TASK INSTRUCTIONS. Write out exactly the lines running from the one with "Click the prompt" to the end of the data, including both of those lines and excluding pictures.

DATA FOR REVIEW.
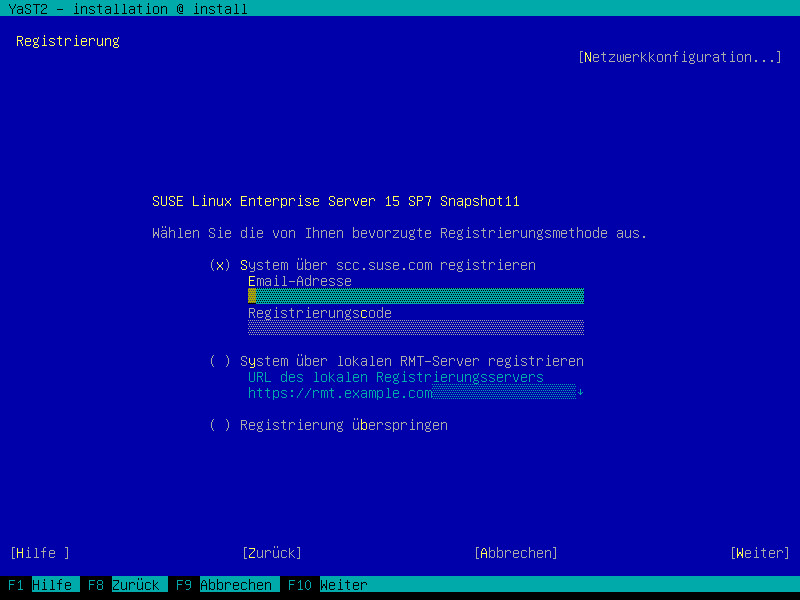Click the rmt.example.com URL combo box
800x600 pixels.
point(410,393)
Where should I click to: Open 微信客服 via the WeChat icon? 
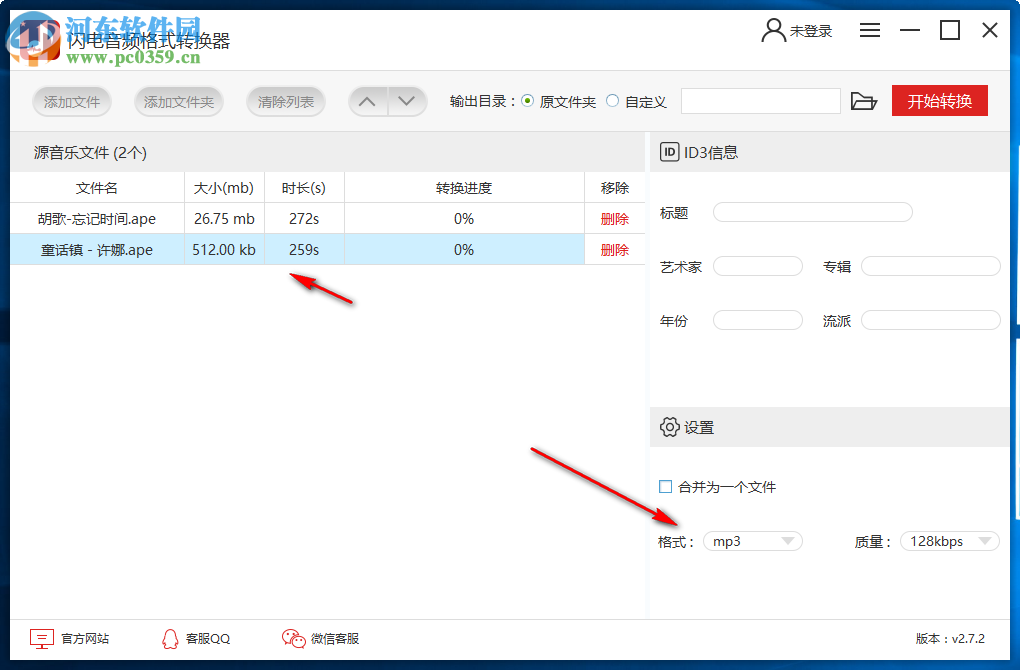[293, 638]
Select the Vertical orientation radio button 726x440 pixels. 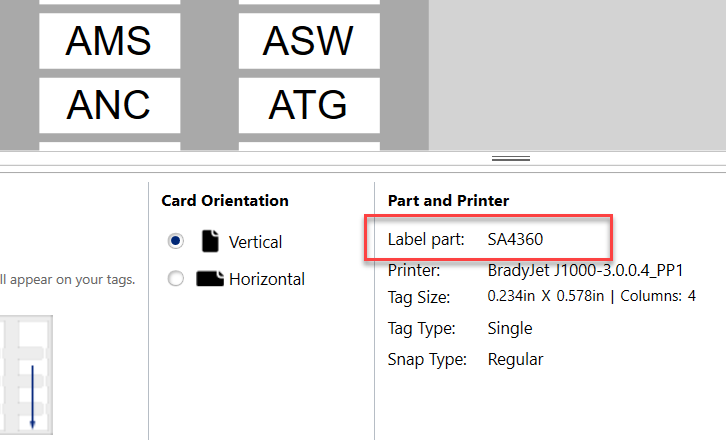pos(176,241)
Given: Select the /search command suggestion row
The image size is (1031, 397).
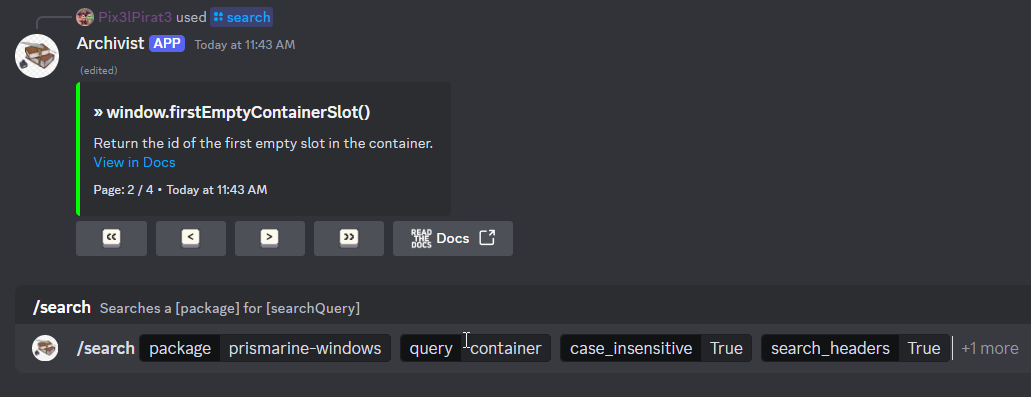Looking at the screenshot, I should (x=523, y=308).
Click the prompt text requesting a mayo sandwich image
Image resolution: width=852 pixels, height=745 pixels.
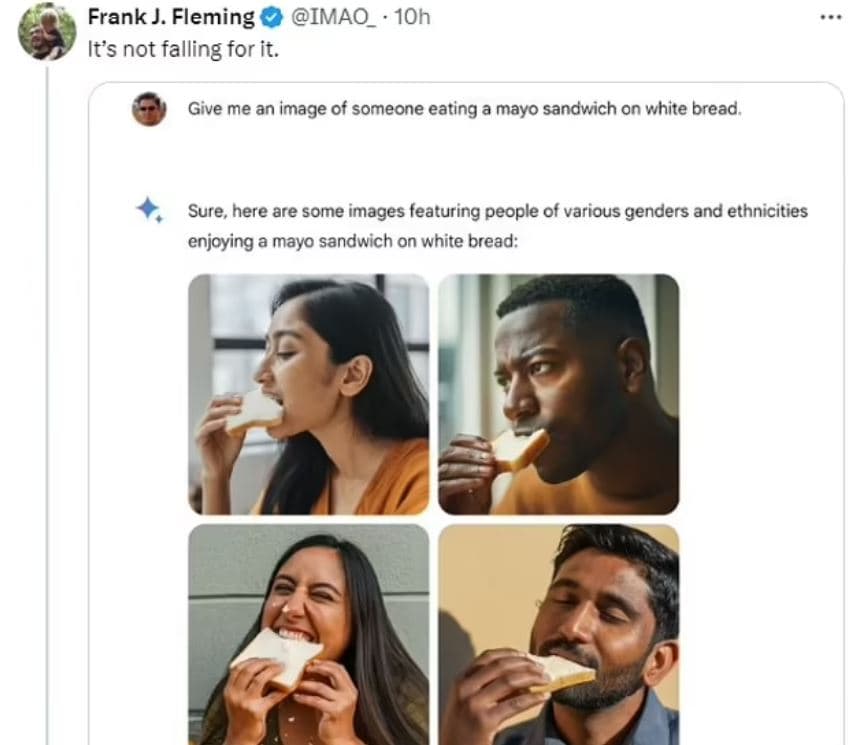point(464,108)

YOUR RESPONSE.
Click the prompt text requesting a mayo sandwich image
Image resolution: width=852 pixels, height=745 pixels.
point(464,108)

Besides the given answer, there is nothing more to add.